The script below pulls live data directly from the ReCentering Psych Stats survey on Qualtrics. As described in the Scrubbing and Scoring chapters of the ReCentering Psych Stats Multivariate Modeling volume, the Perceptions o the LGBTQ College Campus Climate Scale (Szymanski & Bissonette, 2020) was included (LGBTQ) and further adapted to assess perceptions of campus climate for Black students (BLst), non-Black students of color (nBSoC), international students (INTst), and students disabilities (wDIS). Consider conducting the analyses on one of these scales or merging them together.

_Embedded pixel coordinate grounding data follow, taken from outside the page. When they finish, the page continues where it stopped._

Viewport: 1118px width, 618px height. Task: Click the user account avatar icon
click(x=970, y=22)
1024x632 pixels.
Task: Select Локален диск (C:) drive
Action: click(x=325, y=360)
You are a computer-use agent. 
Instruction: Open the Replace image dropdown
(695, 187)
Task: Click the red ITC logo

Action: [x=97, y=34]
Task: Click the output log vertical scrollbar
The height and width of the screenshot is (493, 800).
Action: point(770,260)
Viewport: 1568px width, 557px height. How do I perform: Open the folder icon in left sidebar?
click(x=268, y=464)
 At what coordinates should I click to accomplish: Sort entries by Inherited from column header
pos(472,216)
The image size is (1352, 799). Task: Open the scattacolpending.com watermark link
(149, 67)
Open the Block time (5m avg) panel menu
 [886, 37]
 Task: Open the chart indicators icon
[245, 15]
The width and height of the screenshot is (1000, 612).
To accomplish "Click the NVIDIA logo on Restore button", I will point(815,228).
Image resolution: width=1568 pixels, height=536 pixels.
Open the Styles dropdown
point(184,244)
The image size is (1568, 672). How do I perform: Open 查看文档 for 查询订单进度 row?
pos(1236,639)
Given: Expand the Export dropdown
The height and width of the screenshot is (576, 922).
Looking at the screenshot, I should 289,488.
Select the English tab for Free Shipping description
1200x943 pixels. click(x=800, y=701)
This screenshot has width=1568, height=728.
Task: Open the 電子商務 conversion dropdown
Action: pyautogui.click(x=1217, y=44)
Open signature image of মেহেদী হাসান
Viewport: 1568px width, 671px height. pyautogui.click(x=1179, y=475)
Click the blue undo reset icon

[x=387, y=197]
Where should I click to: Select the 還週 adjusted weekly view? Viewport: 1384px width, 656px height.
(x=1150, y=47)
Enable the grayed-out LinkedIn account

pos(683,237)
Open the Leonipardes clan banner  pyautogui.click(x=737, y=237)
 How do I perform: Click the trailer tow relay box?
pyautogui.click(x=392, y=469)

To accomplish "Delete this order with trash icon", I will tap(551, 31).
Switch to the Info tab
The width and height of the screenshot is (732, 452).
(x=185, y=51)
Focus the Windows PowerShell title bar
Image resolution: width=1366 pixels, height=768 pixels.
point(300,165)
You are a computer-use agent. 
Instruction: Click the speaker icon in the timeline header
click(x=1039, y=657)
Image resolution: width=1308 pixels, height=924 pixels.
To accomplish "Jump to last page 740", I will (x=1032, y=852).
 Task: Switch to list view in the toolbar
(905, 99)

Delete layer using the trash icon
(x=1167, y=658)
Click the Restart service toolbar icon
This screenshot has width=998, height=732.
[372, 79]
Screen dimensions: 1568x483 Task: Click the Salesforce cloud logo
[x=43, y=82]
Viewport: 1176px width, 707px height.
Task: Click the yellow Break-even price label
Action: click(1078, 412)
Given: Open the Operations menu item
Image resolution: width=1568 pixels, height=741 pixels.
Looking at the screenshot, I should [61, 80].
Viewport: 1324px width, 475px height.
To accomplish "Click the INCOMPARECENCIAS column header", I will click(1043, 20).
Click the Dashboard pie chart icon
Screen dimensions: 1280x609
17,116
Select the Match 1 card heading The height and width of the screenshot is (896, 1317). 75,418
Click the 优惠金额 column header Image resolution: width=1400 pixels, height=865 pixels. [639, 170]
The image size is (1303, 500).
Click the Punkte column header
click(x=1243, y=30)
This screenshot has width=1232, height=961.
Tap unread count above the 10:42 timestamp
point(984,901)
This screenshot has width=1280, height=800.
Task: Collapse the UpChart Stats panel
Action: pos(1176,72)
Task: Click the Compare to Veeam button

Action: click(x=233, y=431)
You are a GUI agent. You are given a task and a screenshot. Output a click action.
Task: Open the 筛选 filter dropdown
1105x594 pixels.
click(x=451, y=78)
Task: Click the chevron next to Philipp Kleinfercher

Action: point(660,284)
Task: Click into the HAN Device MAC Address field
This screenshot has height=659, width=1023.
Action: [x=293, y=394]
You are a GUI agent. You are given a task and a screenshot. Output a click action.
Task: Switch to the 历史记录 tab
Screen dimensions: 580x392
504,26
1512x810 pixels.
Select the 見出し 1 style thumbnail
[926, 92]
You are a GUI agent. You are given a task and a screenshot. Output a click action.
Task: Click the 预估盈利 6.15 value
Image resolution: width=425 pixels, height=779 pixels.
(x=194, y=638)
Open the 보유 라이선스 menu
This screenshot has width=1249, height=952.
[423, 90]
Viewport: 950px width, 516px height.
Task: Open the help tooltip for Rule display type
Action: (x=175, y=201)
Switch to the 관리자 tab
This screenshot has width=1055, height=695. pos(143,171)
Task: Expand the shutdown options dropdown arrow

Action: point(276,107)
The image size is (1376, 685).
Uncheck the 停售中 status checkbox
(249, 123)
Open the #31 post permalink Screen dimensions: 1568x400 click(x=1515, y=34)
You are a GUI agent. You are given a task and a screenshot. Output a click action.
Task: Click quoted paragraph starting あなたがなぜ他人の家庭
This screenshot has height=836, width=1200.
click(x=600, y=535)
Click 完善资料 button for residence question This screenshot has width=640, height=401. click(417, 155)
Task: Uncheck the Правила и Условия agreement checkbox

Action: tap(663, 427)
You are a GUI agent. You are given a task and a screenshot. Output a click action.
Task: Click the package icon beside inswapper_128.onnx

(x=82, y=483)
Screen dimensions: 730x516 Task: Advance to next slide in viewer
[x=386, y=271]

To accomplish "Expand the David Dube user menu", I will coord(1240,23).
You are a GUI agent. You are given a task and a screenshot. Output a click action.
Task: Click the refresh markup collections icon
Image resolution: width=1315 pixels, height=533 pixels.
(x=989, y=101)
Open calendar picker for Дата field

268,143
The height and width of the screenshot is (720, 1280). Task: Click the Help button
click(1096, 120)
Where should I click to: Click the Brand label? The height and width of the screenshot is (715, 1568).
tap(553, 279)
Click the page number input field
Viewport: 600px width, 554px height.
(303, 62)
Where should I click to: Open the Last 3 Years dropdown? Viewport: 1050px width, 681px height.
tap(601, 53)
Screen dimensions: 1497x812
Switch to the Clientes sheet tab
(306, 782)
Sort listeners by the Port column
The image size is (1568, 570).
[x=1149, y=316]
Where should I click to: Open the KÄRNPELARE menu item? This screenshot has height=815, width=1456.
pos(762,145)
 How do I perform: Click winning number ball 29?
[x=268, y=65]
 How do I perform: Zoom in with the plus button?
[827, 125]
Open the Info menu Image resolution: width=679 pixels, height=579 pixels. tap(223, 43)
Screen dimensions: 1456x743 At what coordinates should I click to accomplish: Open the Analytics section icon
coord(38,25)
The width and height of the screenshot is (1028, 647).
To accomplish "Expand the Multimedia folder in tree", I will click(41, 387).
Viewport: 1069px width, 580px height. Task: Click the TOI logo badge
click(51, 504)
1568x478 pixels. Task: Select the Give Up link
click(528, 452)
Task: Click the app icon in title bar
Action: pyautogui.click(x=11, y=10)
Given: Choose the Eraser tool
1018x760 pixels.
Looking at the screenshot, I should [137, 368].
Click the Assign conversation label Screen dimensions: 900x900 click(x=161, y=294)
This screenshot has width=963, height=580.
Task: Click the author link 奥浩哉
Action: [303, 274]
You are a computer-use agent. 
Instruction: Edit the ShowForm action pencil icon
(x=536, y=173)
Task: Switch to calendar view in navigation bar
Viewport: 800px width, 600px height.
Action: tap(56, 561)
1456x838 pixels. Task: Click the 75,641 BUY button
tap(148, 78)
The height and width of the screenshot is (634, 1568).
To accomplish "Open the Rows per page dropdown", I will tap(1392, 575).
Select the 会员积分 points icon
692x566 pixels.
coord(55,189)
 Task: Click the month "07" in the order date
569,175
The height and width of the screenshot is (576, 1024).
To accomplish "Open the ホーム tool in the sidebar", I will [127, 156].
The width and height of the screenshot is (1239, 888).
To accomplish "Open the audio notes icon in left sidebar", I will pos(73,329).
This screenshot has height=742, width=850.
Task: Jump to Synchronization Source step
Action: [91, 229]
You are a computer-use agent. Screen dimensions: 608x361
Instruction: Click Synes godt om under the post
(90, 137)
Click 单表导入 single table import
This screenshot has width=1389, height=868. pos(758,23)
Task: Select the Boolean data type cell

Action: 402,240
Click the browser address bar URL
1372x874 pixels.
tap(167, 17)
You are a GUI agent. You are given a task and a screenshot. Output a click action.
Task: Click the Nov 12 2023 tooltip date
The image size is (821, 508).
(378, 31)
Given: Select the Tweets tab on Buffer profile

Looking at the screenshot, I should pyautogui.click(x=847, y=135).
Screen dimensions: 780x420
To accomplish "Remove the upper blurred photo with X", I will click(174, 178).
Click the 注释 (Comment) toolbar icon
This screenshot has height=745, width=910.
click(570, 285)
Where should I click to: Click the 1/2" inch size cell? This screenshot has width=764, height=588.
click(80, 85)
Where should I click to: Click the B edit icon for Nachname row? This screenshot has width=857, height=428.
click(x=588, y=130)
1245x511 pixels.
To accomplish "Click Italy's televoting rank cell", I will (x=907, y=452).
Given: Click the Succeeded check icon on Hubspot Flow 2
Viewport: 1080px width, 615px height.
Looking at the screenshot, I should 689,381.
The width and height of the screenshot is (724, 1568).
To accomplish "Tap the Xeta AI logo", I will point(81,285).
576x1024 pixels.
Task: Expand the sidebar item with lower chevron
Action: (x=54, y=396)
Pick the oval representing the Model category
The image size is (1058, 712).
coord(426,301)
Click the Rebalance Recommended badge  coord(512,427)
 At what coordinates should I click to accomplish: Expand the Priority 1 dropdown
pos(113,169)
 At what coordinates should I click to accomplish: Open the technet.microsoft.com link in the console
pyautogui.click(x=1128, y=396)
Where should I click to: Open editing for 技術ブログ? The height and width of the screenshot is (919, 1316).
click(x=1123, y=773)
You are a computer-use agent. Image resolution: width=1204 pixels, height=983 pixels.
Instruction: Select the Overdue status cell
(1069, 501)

Assignment Component Points Possible Points Earned
1. Check and, if needed, format data 5 _____
2. Calculate and report the alpha coefficient for a total scale scores and subscales (if the scale has them) 5 _____
3.Calculate and report \(\omega_{t}\) and \(\omega_{h}\). With these two determine what proportion of the variance is due to all the factors, error, and g. 5 _____
4. Calculate total and subscale scores. 5 _____
5.Describe other reliability estimates that would be appropriate for the measure you are evaluating. 5 _____
6. Explanation to grader 5 _____
Totals 30 _____
library(tidyverse)
#only have to run this ONCE to draw from the same Qualtrics account...but will need to get different token if you are changing between accounts 
library(qualtRics)
#qualtrics_api_credentials(api_key = "mUgPMySYkiWpMFkwHale1QE5HNmh5LRUaA8d9PDg",
              #base_url = "spupsych.az1.qualtrics.com", overwrite = TRUE, install = TRUE)
QTRX_df <-qualtRics::fetch_survey(surveyID = "SV_b2cClqAlLGQ6nLU", time_zone = NULL, verbose = FALSE, label=FALSE, convert=FALSE, force_request = TRUE, import_id = FALSE)
climate_df <- QTRX_df%>%
  select('Blst_1', 'Blst_2','Blst_3','Blst_4','Blst_5','Blst_6',
         'nBSoC_1', 'nBSoC_2','nBSoC_3','nBSoC_4','nBSoC_5','nBSoC_6',
         'INTst_1', 'INTst_2','INTst_3','INTst_4','INTst_5','INTst_6',
         'wDIS_1', 'wDIS_2','wDIS_3','wDIS_4','wDIS_5','wDIS_6',
         'LGBTQ_1', 'LGBTQ_2','LGBTQ_3','LGBTQ_4','LGBTQ_5','LGBTQ_6')
#Item numbers are supported with the following items:
#_1 "My campus unit provides a supportive environment for ___ students"
#_2 "________ is visible in my campus unit"
#_3 "Negative attitudes toward persons who are ____ are openly expressed in my campus unit."
#_4 "My campus unit is unresponsive to the needs of ____ students."
#_5 "Students who are_____ are harassed in my campus unit."
#_6 "My campus unit is cold and uncaring toward ____ students."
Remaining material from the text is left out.